At a neighborhood meeting last month, about two dozen attendees expressed a desire to work more closely with city leaders to revitalize the neighborhood. Residents spoke about a need to fix run-down houses, create safer streets by slowing down traffic and providing recreational opportunities like parks or basketball courts for youth.

By a show of hands, attendees supported putting $25,000 — leftover from a grant that funded the neighborhood concept plan — toward constructing a small stage for performances at the roundabout by the Claytor Clinic and Lawson Building.

Around the same time the city tried to buy the Claytor Clinic, city officials approached the owner of the Lawson Building, Stan Hale, about helping with rehab of the building, which dates to 1953. The building is named after Reuben E. Lawson, a civil rights attorney who had his offices there and owned the land.

Antwyne Calloway, the registered agent for the company that legally owns the property, said Hale wasn’t interested in the city’s financial help and vision.

“You don’t bring a partner to the table nine months, ten months, after you all have come up with a plan,” Calloway said. “‘No, you can’t have my building in your plans because you ain’t discussed that with me.’ So I think that’s some of what actually happened.”

Talks also broke down over acquiring the Claytor Clinic property after some heirs expressed wariness over a sale to the city. City leaders said they stopped pursuing a sale because of the resistance, while Dr. Walter Claytor, a trustee of the property, maintains the city “screwed up.”

Some family members also expressed concern that city code enforcement issued a “raze or repair” order on the dilapidated clinic at the same time the city was trying to negotiate a sale. They believed the city would tear down the building if a sale did not go through.

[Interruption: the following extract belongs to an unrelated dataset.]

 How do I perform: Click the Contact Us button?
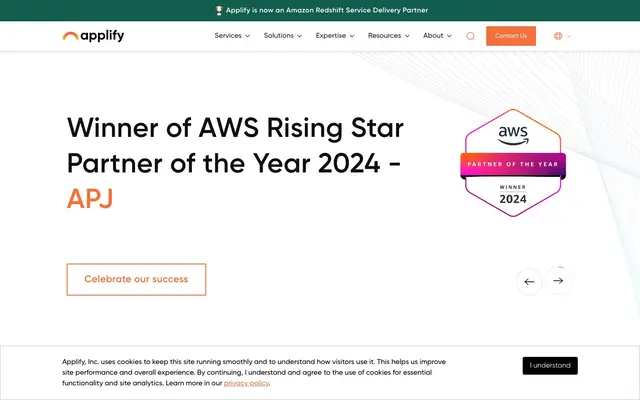click(x=511, y=36)
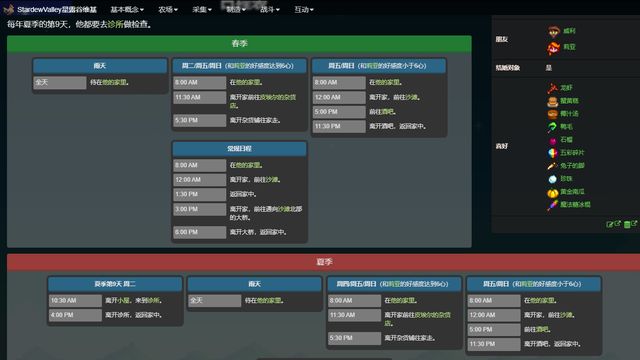640x360 pixels.
Task: Open the 战斗 navigation menu
Action: [269, 9]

“To me, that was almost like gunboat diplomacy,” Dr. Conrad Claytor, a nephew of Walter, said in an interview last fall.

Online city code enforcement records show that the November 2021 order — to “Return building to original condition” or “Tear building down” — was resolved in January 2022 with no apparent action. Another order about boarding the building up noted ‘DO NOT BILL OWNER PER REQUEST OF THE CITY MANAGER.”

In a meeting last year with members of the Claytor family, Cowell said the city wants to avoid the perception that it’s repeating urban renewal.

“I don't want this to be something where, you know, the government came in and did something that wasn't sought out or wasn't desirable because that's the history of the area, and that’s what we're trying to actually reconcile,” Cowell said.

Jordan Bell, who has long advocated for a Gainsboro hub, has said the city should try harder to make that happen. He suggested the city could help restore the Claytor Clinic without acquiring the property outright.

“If the city was really serious about creating that Gainsboro hub … [it would] come back and sit with the family,” Bell said in an interview last fall, referring to the Claytors. “Why isn’t the city making more of an effort to fix the problems that they created?”